Wyoming’s Republican Factions Say They Want Compromise, But Can They Do It?

The Wyoming Caucus says it wants to compromise in the upcoming legislative session, which will require building alliances with the Wyoming Freedom Caucus, which has become a rivalry within the state Republican Party.

Leo Wolfson

January 12, 20247 min read

State Reps. Clark Stith, from left, John Bear and Cyrus Western.
State Reps. Clark Stith, from left, John Bear and Cyrus Western. (Matt Idler for Cowboy State Daily)

CHEYENNE — “Wyoming solutions for Wyoming problems” has become a mantra in legislative circles of late, so much so that it probably could be printed on hats and T-shirts for the Wyoming Caucus, a contingency of state House Republicans.

Some have used the phrase to criticize what they see as a trend of national and identity politics worming their way into Wyoming.

But during a press conference Thursday at the state Capitol in Cheyenne, leading members of the Wyoming Caucus say the slogan isn’t a response to legislation brought by the far-right Wyoming Freedom Caucus, but rather a guiding point for what kind of legislation they would like to pass in the upcoming 2024 session.

“This is the priority list, and we’d like everybody to work with us and help support us,” said state Rep. Cyrus Western, R-Big Horn.

What Is And Isn’t A Wyoming Problem?

Determining what is actually a Wyoming problem opposed to issues more relevant to other states is not always so clear. Some have acknowledged the latter on certain nationally charged issues, but still argue that Wyoming should get ahead of problems before they become significant here.

“Look at our culture, look at the things that have broken down with our culture. We need to get ahead of these things,” Rep. John Bear, R-Gillette, chairman of the Freedom Caucus, told Cowboy State Daily.

Western said he makes that value judgment based on what his constituents tell him.

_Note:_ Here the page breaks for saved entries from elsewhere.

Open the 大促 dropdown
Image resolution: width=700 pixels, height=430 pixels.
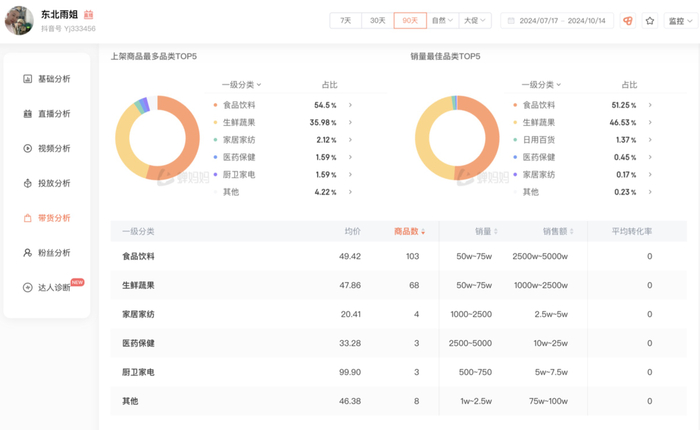475,20
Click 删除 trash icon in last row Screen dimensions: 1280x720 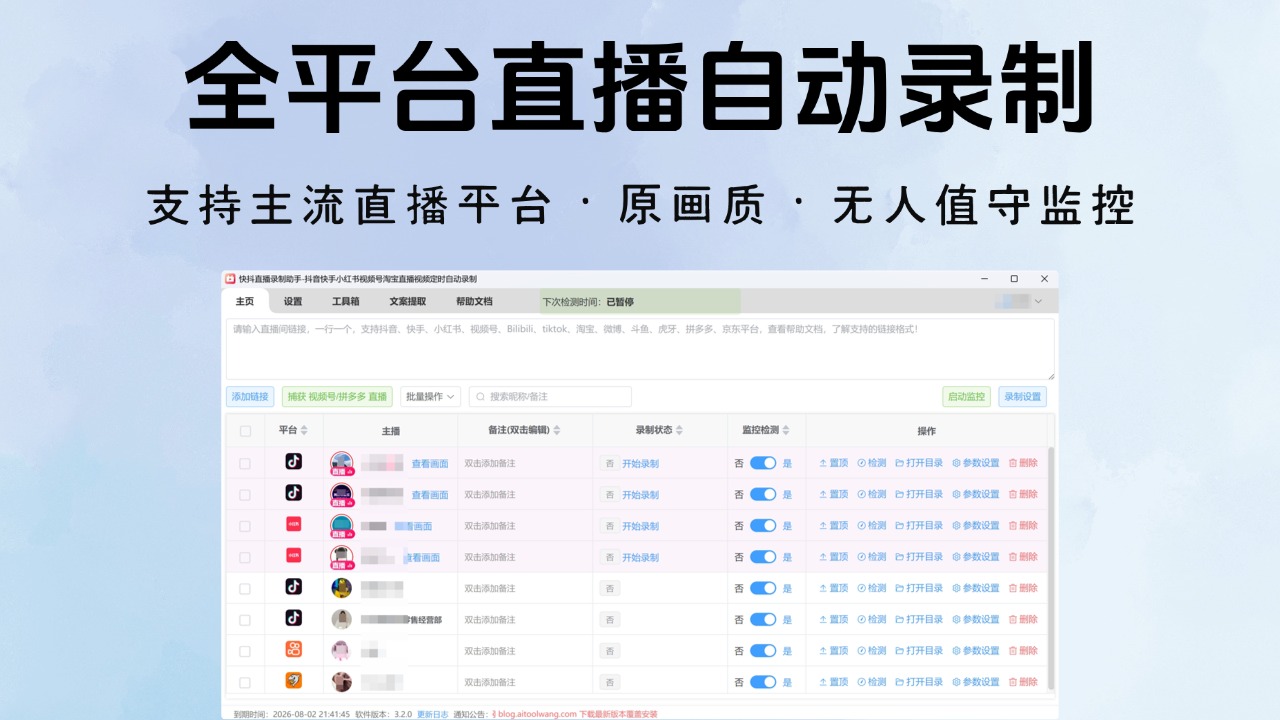(x=1013, y=680)
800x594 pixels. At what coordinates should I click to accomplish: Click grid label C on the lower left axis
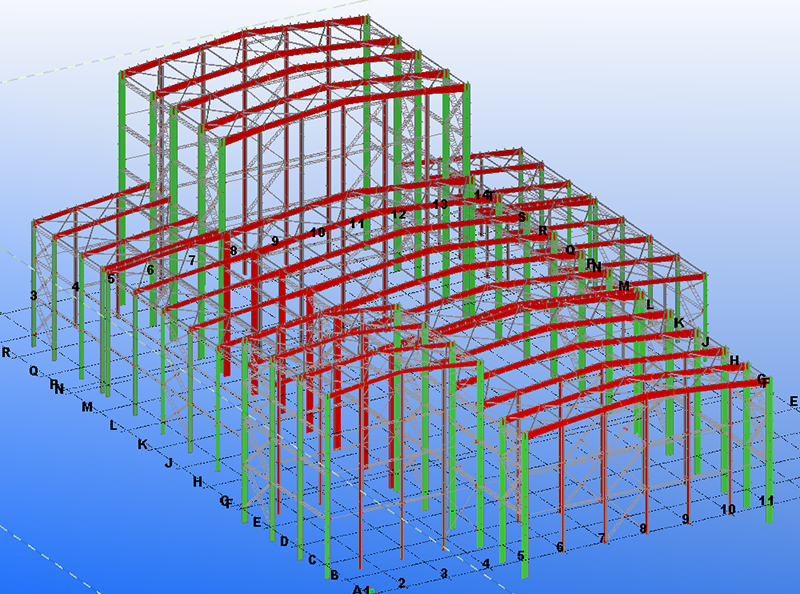coord(312,559)
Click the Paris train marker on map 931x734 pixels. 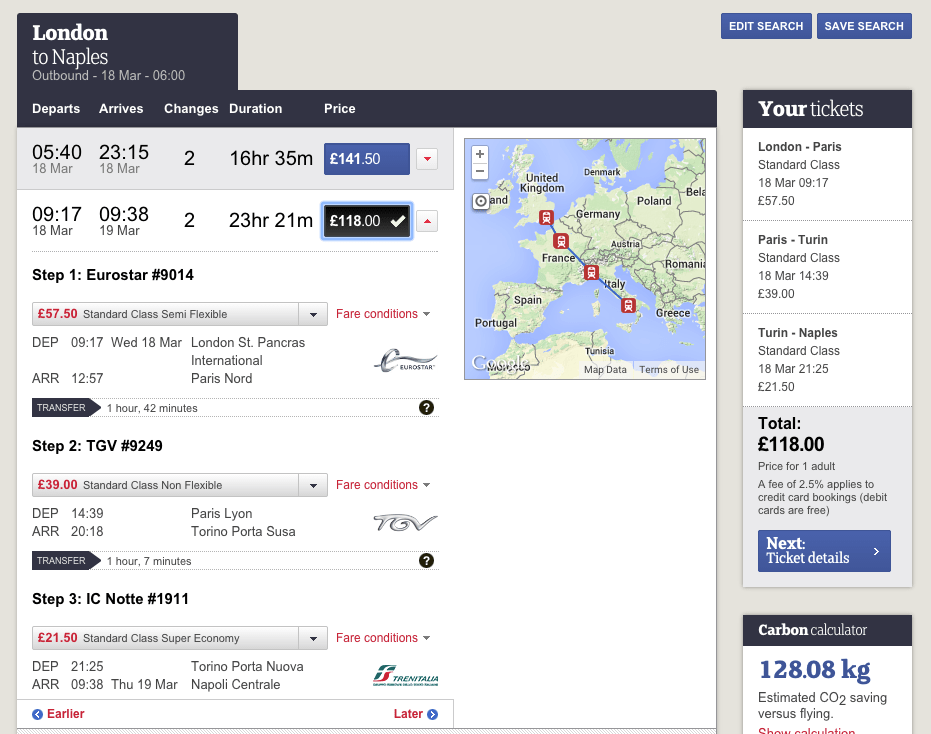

Rep. Barry Crago, R-Buffalo, agrees, but said that what he’s learned in politics is that it's impossible to make everyone happy.

“You’re doing what 10,000 people want … there’s a balance of interests,” Crago said. “For every person that wants this, there might be 10 people that don’t want it.”

Western mentioned property tax reform as an issue he believes needs immediate resolution and is a great example of a Wyoming problem.

“It’s something we’ve heard of, or heard from, across the board across the state,” Western said. “It’s on the streets of Sheridan, here in Cheyenne, Thermopolis — you name it.”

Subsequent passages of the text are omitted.